▶ [Problemas y tareas]
**A)** Copia sin cambiar nada la parte del texto sobre el llanto en los Juegos Olímpicos que va de "A Del Potro le habíamos" a "estamos a mano.".
**B)** Responde estas preguntas sobre el texto del llanto en los Juegos Olímpicos:
(i) ¿Cuántos años tiene Fernanda Russo?
(ii) ¿Contra quién pierde Del Potro la final?
(iii) ¿Qué anuncia entre sollozos el locutor español de la final de judo femenina?

▶ [Texto extraído]
Eso pasa con los Juegos Olímpicos. No importa si esos que están en pantalla salen últimos, medalla de oro, plata, platino o acero al cromo-níquel. Nos damos cuenta, eso sí, de que las cosas que hacen los que están ahí quedan fuera de nuestro alcance. Sistemas solares distintos, esa distancia. Tenemos una certeza: en el único lugar donde nos encontramos nosotros con ellos es en el llanto. Una democracia de moco tendido y carilina.
A Del Potro le habíamos hecho el check in para tomar el avión de vuelta apenas el sorteo le señaló a Djokovic para el primer partido. Pero resulta que le gana y llora. Y después gana 3 partidos más -Nadal incluido- y pierde dignito mi alma en la final contra Murray. En todos esos partidos también llora. Y entonces sí: Solita Silveyra levanta un cartelito con un signo de pregunta y nosotros, el gran pueblo argentino salud, levantamos un cartelito que de un lado dice “10” y del otro lado dice “exonerado”. Porque a Del Potro le cargamos la culpa de haberle hecho perder a la patria la Copa Davis en 2008. Y encima sin llorar. Todo bien, Delpo, ahora estamos a mano.
“Quedaste 20, chiquita”, le dice Bonadeo a Fernanda Russo que tiene 16 años, es cordobesa y acaba de terminar la prueba de 10 metros de rifle de aire de tiro, pero hasta ese momento no sabe en qué posición quedó. Fernanda empieza a llorar y se abraza a su mamá. Lo que sigue es un minuto reloj de un primerísimo primer plano de la nuca de la madre abrazada a su hija que llora y algunas palabras sueltas y sentidas. O sea, Bonadeo es el jurado diciéndole a una debutante del Bailando que está bien, que para ser la primera vez “quedaste 20” está muy bien.
La escena, por cierto, conmueve. Pero yo quería verla tirar. Necesito certificar que ese ser hundido en brazos de su madre es una atleta olímpica de 16 años y no la abogada hot quebrándose en el programa de José María Listorti. Quiero ver cómo es su rifle, algo. La busqué en YouTube. En un par de segundos, tenía más de dos decenas de opciones para ver a Fernanda llorando su emoción sobre el hombro de su madre mientras Gonzalo Bonadeo nos apuñalaba a silencio limpio para que todos lloremos con ella. Demoré días en encontrar el video de Fernanda disparando su rifle en Río de Janeiro. Fernanda será para siempre, en YouTube y en la carpeta de recuerdos que lleva por título “Río 2016”, la chica que nos emocionó cuando Bonadeo le dijo que había terminado vigésima.
El español que es locutor oficial de la final de judo femenina le da “rec” a la cámara de video de su celular. Paula Pareto gana y él anuncia entre sollozos la medalla de oro. Todo filmado en clave selfie. Viralización garantizada o le devolvemos su dinero. Es decir: un tipo al costado del escenario principal emocionado hasta las lágrimas con la actuación de una chica rubia con la que, en principio, no tiene nada que ver. El tipo, a priori, no tiene un papel central, pero llora y se transforma en protagonista. Sumale una bandana y es el fan de Wanda.
Necesitamos creer que estamos cerca de nuestro atleta olímpico. Tender un lazo entre sus pretensiones de récords mundiales y nuestra preocupaciones de lavarropas rotos. Tiene que haber algún lugar donde nuestros mundos se toquen. Ese lugar, creo, es esa fibra sensible que se activa tanto cuando vemos un certamen de baile amateur televisado o la final de vela olímpica.
Entonces, ahora que estamos más cerca, le pedimos: volvé. Volvé a esta bolsa de gatos que somos todos nosotros y vení, lloremos. Porque es lo único que podemos hacer juntos. Después ganá un Grand Slam, hacele un waza-ari a una coreana o saltá 5 metros con una garrocha, ponele. Y olvidanos, como te vamos a olvidar nosotros. Pero ahora, papito, ahora agarrate. Ahora vení y llorá y sé argentino, carajo.

▶ [Datos de origen]
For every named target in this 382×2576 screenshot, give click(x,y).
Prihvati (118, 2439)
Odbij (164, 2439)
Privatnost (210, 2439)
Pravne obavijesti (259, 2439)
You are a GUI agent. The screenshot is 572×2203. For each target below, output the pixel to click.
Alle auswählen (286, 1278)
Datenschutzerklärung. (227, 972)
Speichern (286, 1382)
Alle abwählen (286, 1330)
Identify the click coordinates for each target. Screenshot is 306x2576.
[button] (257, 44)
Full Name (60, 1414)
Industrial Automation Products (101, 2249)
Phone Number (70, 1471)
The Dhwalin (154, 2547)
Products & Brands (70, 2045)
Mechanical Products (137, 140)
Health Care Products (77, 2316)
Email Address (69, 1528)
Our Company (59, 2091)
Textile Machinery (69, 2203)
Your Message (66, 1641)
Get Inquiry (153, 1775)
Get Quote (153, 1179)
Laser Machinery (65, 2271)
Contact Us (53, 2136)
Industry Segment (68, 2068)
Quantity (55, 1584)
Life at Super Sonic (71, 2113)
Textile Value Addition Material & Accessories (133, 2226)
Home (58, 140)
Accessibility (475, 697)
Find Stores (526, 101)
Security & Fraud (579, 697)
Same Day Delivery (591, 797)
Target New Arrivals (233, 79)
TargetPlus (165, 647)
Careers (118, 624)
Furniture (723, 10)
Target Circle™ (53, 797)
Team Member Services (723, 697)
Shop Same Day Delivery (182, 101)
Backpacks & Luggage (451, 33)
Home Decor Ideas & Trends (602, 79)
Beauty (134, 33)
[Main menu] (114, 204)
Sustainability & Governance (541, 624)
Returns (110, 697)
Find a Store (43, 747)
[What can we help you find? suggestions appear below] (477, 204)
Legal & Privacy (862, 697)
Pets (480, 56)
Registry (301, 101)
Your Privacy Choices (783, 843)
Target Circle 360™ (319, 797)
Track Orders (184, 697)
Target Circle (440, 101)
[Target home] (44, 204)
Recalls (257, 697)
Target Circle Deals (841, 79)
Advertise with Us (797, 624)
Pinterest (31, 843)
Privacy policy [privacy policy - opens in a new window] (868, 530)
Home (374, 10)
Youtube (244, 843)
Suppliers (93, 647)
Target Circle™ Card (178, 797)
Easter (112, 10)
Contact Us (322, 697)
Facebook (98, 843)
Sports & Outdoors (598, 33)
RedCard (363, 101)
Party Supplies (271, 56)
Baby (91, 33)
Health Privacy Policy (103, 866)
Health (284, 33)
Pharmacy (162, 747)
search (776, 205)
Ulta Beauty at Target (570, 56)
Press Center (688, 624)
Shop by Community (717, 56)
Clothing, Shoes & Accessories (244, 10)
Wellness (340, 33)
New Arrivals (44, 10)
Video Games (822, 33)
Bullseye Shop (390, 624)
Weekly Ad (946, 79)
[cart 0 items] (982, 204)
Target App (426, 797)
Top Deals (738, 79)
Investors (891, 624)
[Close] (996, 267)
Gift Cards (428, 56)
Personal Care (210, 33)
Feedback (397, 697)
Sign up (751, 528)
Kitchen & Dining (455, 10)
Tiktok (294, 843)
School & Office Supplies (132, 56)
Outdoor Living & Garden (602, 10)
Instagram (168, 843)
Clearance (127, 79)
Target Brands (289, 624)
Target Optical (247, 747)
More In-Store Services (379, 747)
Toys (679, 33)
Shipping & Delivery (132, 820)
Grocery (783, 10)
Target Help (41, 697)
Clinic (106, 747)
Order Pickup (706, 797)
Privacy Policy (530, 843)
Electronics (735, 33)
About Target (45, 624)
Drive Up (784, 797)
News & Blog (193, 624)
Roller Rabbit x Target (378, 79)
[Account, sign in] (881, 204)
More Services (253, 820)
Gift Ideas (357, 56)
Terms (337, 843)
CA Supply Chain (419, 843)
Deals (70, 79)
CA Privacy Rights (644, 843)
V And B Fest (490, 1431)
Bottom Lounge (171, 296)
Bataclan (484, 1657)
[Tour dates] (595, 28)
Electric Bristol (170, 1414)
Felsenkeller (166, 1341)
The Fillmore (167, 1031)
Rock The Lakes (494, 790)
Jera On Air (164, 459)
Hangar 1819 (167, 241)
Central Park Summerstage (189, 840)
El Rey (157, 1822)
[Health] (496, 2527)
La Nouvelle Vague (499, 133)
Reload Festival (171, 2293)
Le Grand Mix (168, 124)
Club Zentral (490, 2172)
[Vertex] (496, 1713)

▶ [Lista de respuestas]
**A)**
A Del Potro le habíamos hecho el check in para tomar el avión de vuelta apenas el sorteo le señaló a Djokovic para el primer partido. Pero resulta que le gana y llora. Y después gana 3 partidos más -Nadal incluido- y pierde dignito mi alma en la final contra Murray. En todos esos partidos también llora. Y entonces sí: Solita Silveyra levanta un cartelito con un signo de pregunta y nosotros, el gran pueblo argentino salud, levantamos un cartelito que de un lado dice “10” y del otro lado dice “exonerado”. Porque a Del Potro le cargamos la culpa de haberle hecho perder a la patria la Copa Davis en 2008. Y encima sin llorar. Todo bien, Delpo, ahora estamos a mano.

**B)**
(i) Tiene 16 años.
(ii) Contra Murray.
(iii) La medalla de oro de Paula Pareto.